The school has around More than 1600 students, a figure which has remained roughly constant for over a decade. When it first opened, Gladstone Park Secondary School (GPSC) quickly became the largest school in terms of matriculated students within a 10 km radius, a position which it still holds today.

==School life==

The school has a special disability partnership with the local TAFE institutes, where most GPSC graduates enrol to do apprenticeships or diplomas.

==Facilities==
The school grounds contain many sports facilities including a football and soccer oval, outdoor basketball and netball courts, cricket nets and an outdoor hockey/ futsal pitch. There is an indoor sports centre with two basketball courts, squash courts and gym facilities. The school library is open to students and the public.

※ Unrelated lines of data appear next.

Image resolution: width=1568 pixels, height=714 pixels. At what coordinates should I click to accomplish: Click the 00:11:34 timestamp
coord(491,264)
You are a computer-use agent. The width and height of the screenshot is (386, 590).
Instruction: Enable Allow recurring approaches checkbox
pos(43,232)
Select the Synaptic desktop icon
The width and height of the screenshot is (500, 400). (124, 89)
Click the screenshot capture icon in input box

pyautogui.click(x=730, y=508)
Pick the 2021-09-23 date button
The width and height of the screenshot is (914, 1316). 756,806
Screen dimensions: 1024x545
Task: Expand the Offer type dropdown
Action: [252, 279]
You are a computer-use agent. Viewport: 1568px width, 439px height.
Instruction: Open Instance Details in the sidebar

A joint senior school office and year 12 study centre building opened in 2017.

== Controversies ==

=== Deepfake incident ===

In February 2025, Gladstone Park Secondary College was involved in a police investigation after students allegedly created and distributed sexually explicit images of female classmates using artificial intelligence ("deepfake") technology.

The images were reportedly generated from existing photographs and shared via social media and messaging platforms without the consent of those depicted. Victoria Police launched an investigation, with the matter referred to specialist units dealing with child exploitation and cybercrime.

The school suspended students in connection with the incident and provided wellbeing support to those affected. The case received widespread media coverage and contributed to broader discussion in Australia regarding the misuse of artificial intelligence, online safety, and image-based abuse laws.

=== Antisemitism incident ===

In July 2025, the school faced criticism following reports of antisemitic behaviour by students, including offensive gestures and comments directed at members of the Jewish community. The principal issued an apology and stated that the school would take disciplinary action and reinforce education around respectful behaviour and inclusion.

==Notable alumni==
- Politics
- Basem Abdo MP - Federal Member for Calwell
- Sport
- Jordan Bannister – Former Australian rules football player and umpire
- Aziz Behich - Socceroo
- Corey McKernan – Former Australian rules footballer
- Shaun McKernan – AFL Footballer

- Australian Defence Force
- Cameron Baird – recipient of the Victoria Cross for Australia.